» **Task goal**
Below are the records; return every line from the one that contains "This screenshot has width=1333, height=896." to the last, exactly, skipping the pictures.

» **Material to process**
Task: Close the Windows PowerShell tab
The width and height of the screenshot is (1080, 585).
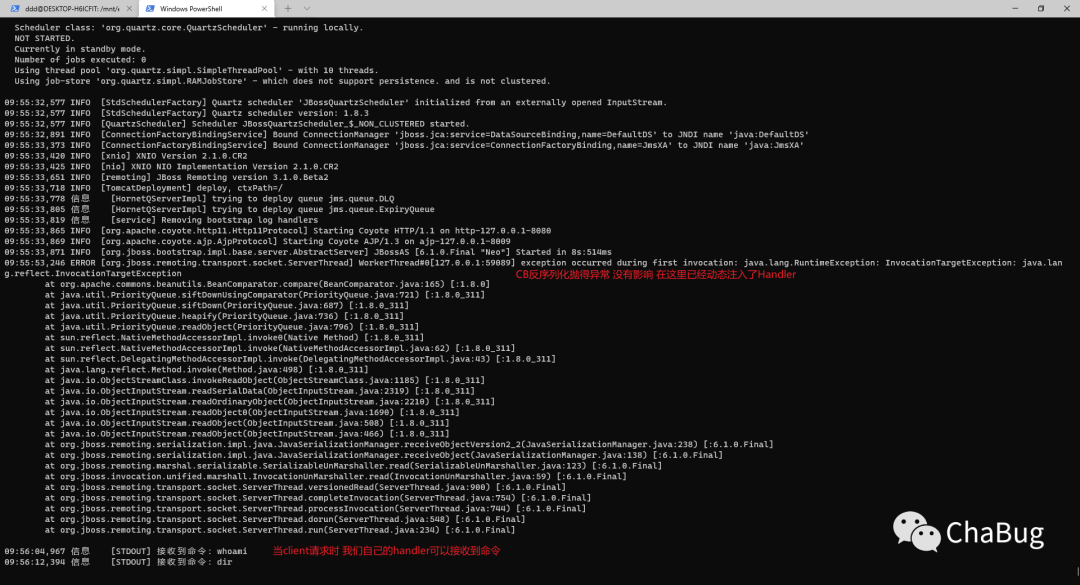Action: [x=265, y=8]
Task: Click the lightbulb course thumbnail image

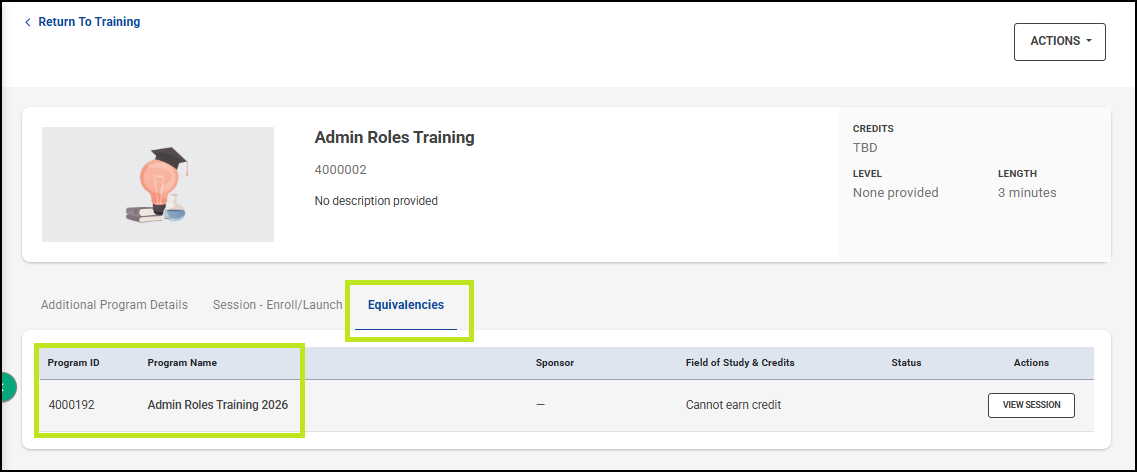Action: pyautogui.click(x=158, y=184)
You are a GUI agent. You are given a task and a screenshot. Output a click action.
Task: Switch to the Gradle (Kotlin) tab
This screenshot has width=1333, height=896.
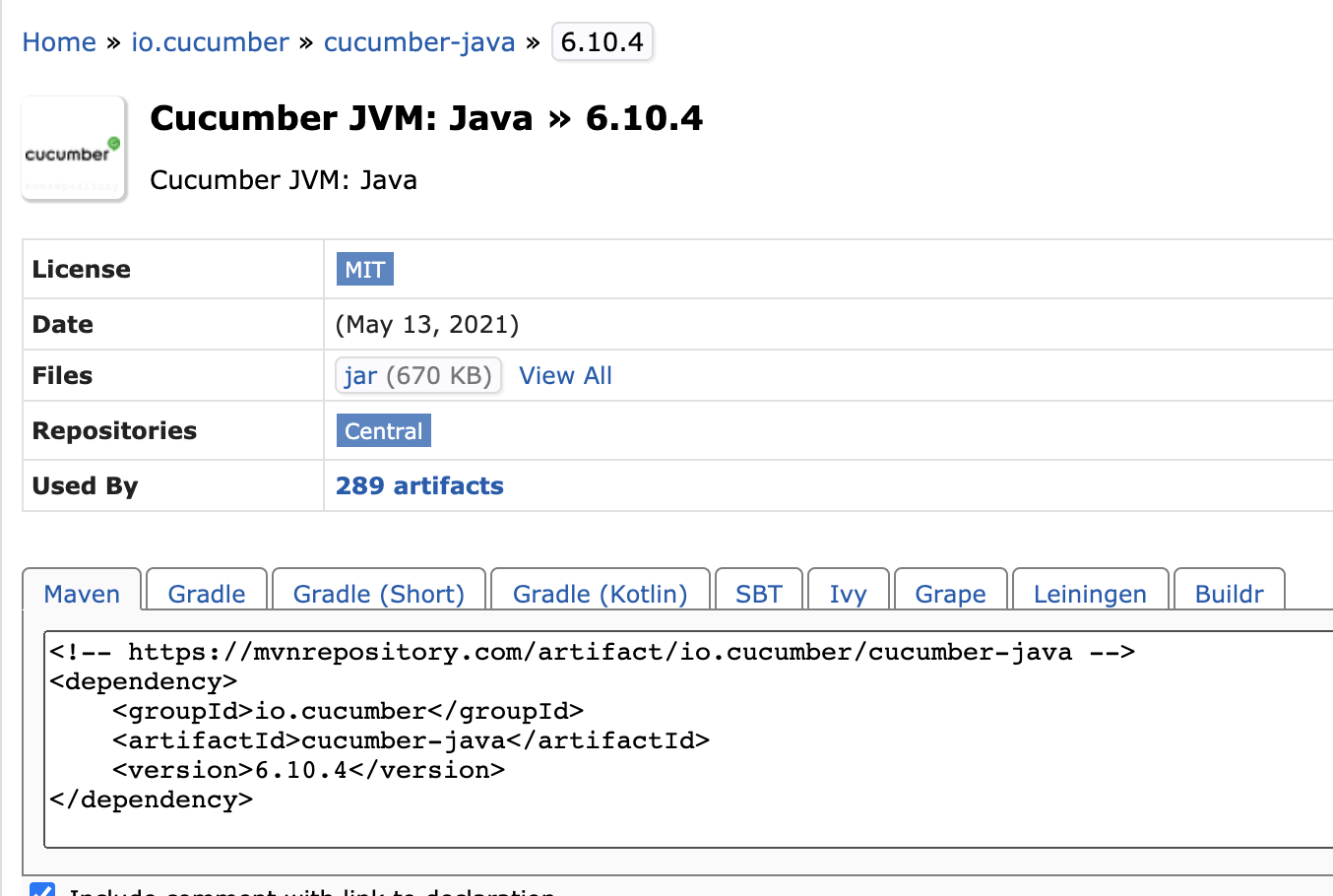tap(600, 593)
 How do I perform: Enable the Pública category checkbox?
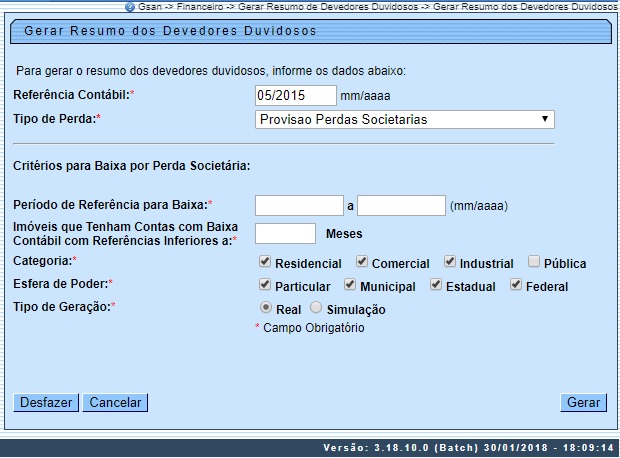pos(534,262)
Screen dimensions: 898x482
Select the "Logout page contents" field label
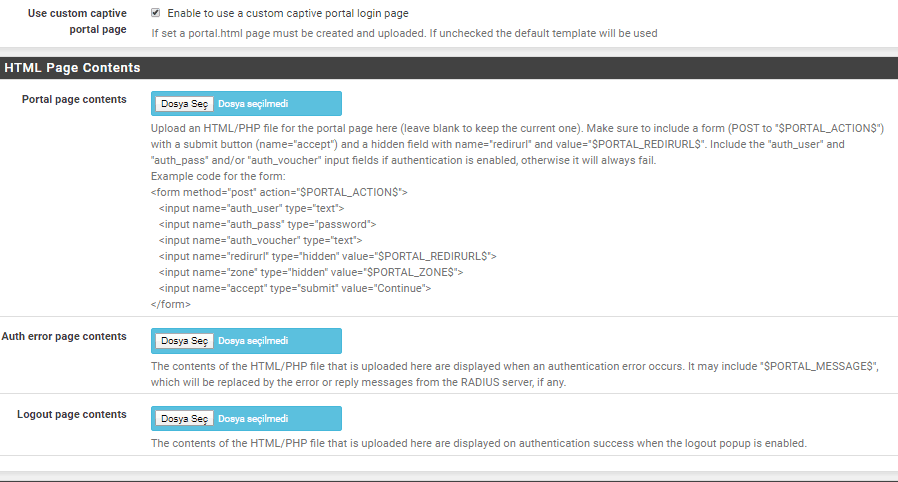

» **Expected output**
This screenshot has width=1333, height=896.
tap(600, 593)
 How do I perform: Enable the Pública category checkbox?
pos(534,262)
Screen dimensions: 898x482
Select the "Logout page contents" field label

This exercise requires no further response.